◆ Requirement ◆
What you need to produce from the material below is an exact transcription of the lines from the one with "This screenshot has height=427, width=653." through the one with "Given: Select the WINDOWS folder icon", both included, and no other line.

>>>

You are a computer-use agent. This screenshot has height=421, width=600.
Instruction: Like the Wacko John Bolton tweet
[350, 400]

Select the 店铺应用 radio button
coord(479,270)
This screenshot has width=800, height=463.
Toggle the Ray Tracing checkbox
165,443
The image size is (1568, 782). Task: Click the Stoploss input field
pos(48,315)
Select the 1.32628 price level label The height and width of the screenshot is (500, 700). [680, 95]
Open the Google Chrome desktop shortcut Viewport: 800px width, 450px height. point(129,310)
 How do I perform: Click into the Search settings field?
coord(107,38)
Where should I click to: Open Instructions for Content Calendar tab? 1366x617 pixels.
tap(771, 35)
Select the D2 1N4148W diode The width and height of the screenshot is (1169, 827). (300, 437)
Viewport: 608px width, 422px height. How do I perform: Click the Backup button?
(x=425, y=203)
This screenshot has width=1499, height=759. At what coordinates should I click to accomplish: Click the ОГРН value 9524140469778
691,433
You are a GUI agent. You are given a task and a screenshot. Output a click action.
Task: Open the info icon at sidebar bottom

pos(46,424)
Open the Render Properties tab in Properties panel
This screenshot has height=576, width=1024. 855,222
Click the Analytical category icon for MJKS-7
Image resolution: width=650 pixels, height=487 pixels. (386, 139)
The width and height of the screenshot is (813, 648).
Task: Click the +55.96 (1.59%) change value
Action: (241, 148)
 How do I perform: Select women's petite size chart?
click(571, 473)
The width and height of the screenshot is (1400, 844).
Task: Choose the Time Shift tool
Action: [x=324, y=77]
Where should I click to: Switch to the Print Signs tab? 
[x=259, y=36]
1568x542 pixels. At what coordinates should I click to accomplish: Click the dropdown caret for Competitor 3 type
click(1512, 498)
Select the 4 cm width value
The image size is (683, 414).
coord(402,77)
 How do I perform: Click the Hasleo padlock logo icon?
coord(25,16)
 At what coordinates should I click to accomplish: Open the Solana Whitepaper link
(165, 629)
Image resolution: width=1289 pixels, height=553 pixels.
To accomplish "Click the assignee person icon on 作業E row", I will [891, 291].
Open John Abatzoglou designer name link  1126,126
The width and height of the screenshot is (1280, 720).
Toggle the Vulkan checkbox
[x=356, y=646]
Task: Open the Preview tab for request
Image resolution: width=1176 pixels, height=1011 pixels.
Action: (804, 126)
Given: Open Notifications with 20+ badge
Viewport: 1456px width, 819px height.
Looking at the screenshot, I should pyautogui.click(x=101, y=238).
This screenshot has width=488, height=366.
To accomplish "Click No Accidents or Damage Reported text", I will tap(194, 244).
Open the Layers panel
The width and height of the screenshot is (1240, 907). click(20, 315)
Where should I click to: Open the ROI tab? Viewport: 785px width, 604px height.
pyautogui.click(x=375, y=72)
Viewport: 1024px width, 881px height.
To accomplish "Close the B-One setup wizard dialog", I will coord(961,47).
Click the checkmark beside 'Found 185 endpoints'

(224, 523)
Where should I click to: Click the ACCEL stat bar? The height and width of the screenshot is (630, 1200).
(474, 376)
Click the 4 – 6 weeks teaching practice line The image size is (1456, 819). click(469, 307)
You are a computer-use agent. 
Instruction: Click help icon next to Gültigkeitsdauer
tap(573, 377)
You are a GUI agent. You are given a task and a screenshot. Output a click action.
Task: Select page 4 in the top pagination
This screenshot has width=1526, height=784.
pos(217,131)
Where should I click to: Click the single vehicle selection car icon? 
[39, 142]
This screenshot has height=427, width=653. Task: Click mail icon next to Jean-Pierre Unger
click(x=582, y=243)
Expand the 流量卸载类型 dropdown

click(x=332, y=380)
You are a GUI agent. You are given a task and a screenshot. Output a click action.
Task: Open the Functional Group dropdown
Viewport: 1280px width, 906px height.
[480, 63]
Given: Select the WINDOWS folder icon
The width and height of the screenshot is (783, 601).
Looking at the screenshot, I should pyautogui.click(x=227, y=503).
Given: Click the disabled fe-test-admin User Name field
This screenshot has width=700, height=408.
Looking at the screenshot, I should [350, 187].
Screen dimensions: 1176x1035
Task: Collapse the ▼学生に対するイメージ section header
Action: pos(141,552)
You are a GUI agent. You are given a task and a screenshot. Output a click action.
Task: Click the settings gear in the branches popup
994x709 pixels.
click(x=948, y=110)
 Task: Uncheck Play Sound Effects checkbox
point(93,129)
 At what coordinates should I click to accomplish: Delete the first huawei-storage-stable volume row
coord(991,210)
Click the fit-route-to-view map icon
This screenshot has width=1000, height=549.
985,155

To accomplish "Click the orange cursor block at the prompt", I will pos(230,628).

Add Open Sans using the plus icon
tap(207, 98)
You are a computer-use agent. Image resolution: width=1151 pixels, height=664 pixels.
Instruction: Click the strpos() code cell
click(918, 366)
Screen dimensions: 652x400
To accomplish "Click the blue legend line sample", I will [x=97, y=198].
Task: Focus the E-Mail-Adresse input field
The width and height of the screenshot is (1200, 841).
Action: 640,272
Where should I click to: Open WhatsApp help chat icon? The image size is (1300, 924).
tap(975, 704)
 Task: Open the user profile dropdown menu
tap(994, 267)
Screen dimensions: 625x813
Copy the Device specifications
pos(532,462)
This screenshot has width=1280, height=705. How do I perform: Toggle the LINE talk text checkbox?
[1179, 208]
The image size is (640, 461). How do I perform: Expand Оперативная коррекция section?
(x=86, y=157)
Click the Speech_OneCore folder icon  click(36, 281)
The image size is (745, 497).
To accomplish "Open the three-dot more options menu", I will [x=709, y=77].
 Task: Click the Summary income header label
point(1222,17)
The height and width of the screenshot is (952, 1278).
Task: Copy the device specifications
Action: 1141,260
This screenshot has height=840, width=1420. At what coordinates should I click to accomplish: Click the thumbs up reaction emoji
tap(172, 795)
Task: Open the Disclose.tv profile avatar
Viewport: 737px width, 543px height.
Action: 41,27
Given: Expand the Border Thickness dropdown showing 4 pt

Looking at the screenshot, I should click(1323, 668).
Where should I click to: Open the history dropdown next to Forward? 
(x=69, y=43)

<<<

◆ Answer to this task ◆
This screenshot has height=427, width=653. Task: Click mail icon next to Jean-Pierre Unger
click(x=582, y=243)
Expand the 流量卸载类型 dropdown

click(x=332, y=380)
You are a GUI agent. You are given a task and a screenshot. Output a click action.
Task: Open the Functional Group dropdown
Viewport: 1280px width, 906px height.
[480, 63]
Given: Select the WINDOWS folder icon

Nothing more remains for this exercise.